(Collected data)
● ● ● ● ●
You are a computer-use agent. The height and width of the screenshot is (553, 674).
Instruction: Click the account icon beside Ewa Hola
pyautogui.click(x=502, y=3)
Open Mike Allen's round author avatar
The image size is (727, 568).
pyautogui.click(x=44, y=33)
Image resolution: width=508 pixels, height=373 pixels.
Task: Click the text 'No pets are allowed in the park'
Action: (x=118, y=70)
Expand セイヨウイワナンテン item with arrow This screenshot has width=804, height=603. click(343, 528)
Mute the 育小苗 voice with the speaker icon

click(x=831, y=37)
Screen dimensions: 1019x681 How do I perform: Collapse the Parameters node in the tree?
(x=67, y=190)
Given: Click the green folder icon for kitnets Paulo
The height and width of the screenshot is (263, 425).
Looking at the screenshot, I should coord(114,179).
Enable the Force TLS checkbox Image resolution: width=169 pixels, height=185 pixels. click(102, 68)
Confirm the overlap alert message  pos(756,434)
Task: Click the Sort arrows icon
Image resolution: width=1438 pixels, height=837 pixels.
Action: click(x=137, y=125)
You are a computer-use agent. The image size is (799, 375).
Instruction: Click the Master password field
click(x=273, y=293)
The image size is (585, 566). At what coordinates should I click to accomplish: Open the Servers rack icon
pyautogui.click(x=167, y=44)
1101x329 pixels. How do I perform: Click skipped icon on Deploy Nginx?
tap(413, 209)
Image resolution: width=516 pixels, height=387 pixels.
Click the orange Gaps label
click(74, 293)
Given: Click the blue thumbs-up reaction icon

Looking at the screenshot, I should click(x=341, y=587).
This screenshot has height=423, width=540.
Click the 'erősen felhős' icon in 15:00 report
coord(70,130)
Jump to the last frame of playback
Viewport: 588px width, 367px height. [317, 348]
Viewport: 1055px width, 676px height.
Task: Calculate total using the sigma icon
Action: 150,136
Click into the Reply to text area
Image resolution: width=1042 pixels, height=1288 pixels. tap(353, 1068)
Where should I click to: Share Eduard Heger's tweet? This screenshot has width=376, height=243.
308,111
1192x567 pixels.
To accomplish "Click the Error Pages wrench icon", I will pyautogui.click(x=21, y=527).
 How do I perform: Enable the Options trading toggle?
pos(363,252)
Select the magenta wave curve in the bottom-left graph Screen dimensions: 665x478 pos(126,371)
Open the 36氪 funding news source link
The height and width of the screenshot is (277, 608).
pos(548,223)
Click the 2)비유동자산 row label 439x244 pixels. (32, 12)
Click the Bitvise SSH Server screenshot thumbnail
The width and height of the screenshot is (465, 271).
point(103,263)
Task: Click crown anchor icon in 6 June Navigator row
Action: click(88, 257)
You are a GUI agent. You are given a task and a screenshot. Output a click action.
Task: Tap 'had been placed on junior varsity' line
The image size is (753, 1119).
● ● ● ● ●
PROBLEM DESCRIPTION ::
Above are the entries; copy every line among them that contains the word "computer".

RESULT BELOW ::
You are a computer-use agent. The height and width of the screenshot is (553, 674).
You are a computer-use agent. The image size is (799, 375).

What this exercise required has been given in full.